私の、今だからこそ白状できる―もはやタネ明かしというよりかは。
少女じみた内緒の話。


そう。今でこそSJの「イェソン」―だけど。
あの頃はジョンウンくんの隠れた実力を誰も知っていなくて。
確かに悔しくはあったの。それは本当。


でもそれでいて。
私だけがそのことを知っているってことに。
密かな優越感のようなものがあったっていうのも―ホントのところで。


だから、当時の私も誰にも言えなかった。
雨の日の特等席のことも。
学園祭でのそんな不満も。


だったら―知りたいとはいえ。
「どうしてどうして」って聞くのは、あんまりフェアじゃないかもしれないね。


話しながら、ふとそう思ったら。


「っ?!」


スッと。
ジョンウンくんの人差し指が・・・私の口の上に立てられて。
ちょっと予想していなかったその動きに、思わず体がギクリとなった。


こ、これは〜。
シッ!ってこと・・・?
もう黙れって・・・?


今度は口を堅く結んで。こわごわ彼の表情を窺うと。
どこか困ったような・・・悲しいけど笑っているような。


うん・・・笑ってはいるんだけど。
怒ってなくて良かったとも思うんだけど。
だけど、なんだかこちらの胸が切なくなってくるような―そんな顔、で。


YS「雨の日だけ・・・屋上で歌ってたのは」

「う、うん」

YS「誰にも歌うところを。
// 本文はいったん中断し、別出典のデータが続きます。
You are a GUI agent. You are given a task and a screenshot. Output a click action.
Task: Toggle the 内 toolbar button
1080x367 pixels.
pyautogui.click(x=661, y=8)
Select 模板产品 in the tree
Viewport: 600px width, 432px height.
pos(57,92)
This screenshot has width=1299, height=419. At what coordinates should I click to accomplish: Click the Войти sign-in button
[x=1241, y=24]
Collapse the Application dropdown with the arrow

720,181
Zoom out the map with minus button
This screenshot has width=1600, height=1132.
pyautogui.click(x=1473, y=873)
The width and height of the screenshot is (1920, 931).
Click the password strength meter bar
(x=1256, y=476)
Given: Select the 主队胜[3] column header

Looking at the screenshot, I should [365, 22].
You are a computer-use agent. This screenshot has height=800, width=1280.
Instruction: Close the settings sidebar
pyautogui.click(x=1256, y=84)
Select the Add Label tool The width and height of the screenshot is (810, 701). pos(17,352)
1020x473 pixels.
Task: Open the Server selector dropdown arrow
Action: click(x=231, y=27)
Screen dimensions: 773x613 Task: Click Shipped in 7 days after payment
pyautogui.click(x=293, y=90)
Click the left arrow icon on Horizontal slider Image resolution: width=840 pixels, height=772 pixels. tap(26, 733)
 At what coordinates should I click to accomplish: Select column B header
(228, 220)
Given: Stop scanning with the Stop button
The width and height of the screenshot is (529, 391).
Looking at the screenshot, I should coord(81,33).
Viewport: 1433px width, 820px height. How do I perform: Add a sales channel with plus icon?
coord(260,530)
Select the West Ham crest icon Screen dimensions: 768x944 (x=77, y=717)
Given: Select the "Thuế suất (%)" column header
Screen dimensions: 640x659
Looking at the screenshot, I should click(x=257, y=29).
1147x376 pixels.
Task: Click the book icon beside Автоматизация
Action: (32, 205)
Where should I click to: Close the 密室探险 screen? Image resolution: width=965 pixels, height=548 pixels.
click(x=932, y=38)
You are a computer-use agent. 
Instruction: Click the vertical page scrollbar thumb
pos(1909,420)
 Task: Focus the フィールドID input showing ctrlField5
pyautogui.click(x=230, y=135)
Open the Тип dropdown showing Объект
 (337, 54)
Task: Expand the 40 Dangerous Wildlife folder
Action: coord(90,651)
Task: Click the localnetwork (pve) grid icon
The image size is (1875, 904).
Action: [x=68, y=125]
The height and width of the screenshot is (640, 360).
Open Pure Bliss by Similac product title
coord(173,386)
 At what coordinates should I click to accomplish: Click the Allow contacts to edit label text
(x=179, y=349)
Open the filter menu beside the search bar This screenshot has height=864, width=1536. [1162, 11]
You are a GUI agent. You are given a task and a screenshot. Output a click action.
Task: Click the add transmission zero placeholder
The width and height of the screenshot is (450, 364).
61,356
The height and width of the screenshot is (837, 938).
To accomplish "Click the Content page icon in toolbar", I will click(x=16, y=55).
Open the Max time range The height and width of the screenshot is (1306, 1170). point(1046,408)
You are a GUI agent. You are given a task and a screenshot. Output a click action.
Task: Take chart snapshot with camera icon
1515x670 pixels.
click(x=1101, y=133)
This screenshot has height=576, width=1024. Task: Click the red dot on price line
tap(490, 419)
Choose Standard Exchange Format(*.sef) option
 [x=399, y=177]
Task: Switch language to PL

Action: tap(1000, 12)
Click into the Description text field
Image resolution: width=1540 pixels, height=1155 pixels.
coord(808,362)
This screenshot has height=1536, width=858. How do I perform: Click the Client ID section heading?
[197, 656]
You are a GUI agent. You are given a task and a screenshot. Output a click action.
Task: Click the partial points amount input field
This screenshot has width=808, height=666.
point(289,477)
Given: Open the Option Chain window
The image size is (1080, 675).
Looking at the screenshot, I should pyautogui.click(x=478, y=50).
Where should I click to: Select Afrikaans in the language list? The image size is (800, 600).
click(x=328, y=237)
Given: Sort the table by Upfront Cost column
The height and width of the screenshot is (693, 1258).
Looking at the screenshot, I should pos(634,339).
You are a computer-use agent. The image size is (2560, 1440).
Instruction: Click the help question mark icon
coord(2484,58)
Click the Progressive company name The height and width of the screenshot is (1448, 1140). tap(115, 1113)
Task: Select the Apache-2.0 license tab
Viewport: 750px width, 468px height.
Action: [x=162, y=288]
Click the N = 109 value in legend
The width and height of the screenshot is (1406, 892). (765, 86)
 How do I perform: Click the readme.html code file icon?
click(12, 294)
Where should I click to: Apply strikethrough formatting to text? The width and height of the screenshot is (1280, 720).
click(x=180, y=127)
見られたくなかったから」

「・・・うん」

YS「誰にも見られたくなかったのは。人前で歌うことをしなかったのは」

「うん・・・」

YS「自分の歌に・・・ずっと自信が持てなかったから」


ここまで言って、ジョンウンくんは。
私の口唇から指を離して。
「クッ」と喉のほうで、自嘲的に笑った。


なんだか赤毛ヘルメット登校事件より。
聞いてはいけないことを聞いて。
言ってはいけないことを言ったような気がしたけど。


YS「知らなかったよ。あの頃の君が。そんな俺の歌を・・・聞いてただなんてさ」

「ごめんね・・・嫌だった?」

YS「なんだろうな。驚きはしたが・・・嫌な気分ではない、な」

「そ、そう・・・。良かった〜><」


彼のこの言葉に、私は安堵の息をついた。


そういや今って〜何時だろう。


これ以上ジョンウンくんといると。
下手なことばかり言って、彼を困らせそうでいけないって思うのに。


なんだかまだ・・・帰りたくないな。